Like many high school seniors, college application season drove me to the brink of insanity. I have a vivid imagination, so every time I toured a different campus, I’d begin to envision my fantasy four years there: I saw myself in different clubs, I saw myself with friends on the quad, I saw myself eating in dining halls… in retrospect, I suppose it’s a good thing that I was excited about schools, but being excited about eight different schools all at once can be overwhelming in its own way.

My worry soon shifted from ‘Will I find somewhere I like’ to ‘How am I going to choose’ – I loved them all so much. In order to get a sense for my home for the next four years, I decided to visit friends that I had on different campuses.

I spent the summer before my senior year doing a program at which I made some friends that would be starting their first year at Northwestern, so I decided to visit them come October 2012. Not going to lie – I was pretty nervous. I had absolutely no idea what the one-night visit would entail. I have an aunt who lives in the area, so at around 5 p.m. on a Friday evening, we left her house and made our way to the Evanston campus.

We pulled up to the arch around 5:30, and there waiting for me were Elizabeth and Caitlin, the two friends I’d made the past summer. I had resigned myself to their care for the evening, and the first thing they did was take me to Allison Dining Hall. Little did I know as I indulged in my first hot cookie bar that this would be the first of many to come.

That evening, as my hosts’ friends walked by dinner and saw that there was a perspective student, they would stop by and talk to me, asking me about myself in addition to telling me why they loved Northwestern. They made me feel so unbelievably welcome, and I had no idea at the time how indicative of the warmth and kindness inherent to the Wildcat community that was.

After a few hours of chatting and walking around campus, my friends ended the night by taking me to see what would be my first Northwestern theatre experience. I saw a showing of “The Derby County Derby,” an original comedy written by Northwestern undergraduate students and put on by Vertigo, one of Northwestern’s theatre organizations. I’ve never laughed so hard in my entire life. I must have seen what is still one of the funniest shows I’ve ever seen, and it came when I least expected it. That show was not only hysterical but also produced and created entirely by students, making me yearn to be a part of that community and be able to contribute to the supportive and vibrant theatre scene on campus.

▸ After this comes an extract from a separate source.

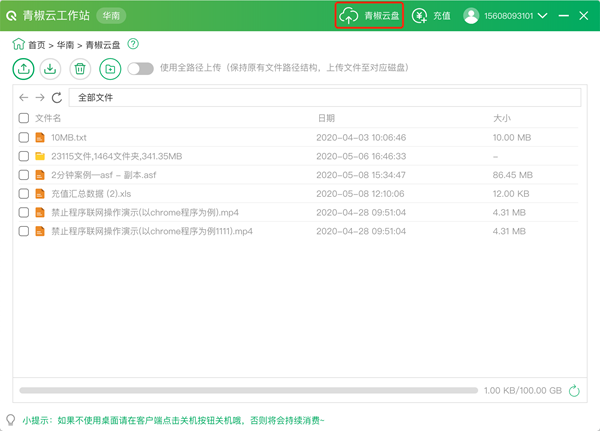Click the help question mark icon
This screenshot has height=431, width=600.
[133, 45]
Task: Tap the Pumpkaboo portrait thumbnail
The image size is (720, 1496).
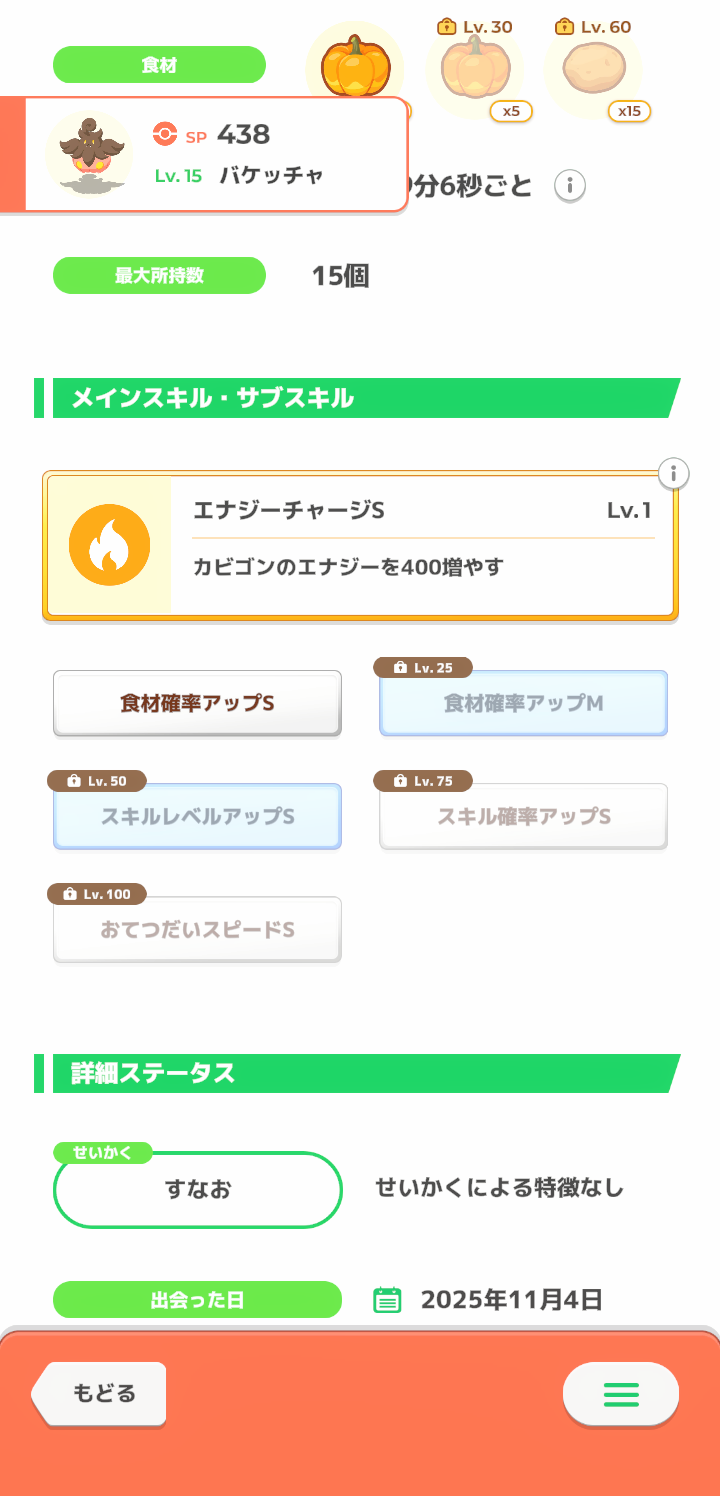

I’m sure I would have had fun experiences no matter what campus I visited. But at the end of the day, having current students take an interest in me, even when I wasn’t a Wildcat, made me feel so attached to the community here. For the first time, I was meeting those that would come to be some of my best friends.

I looked at a lot of schools besides Northwestern. But at the end of the day, the passion on this campus was like a magnet, and it just drew me in.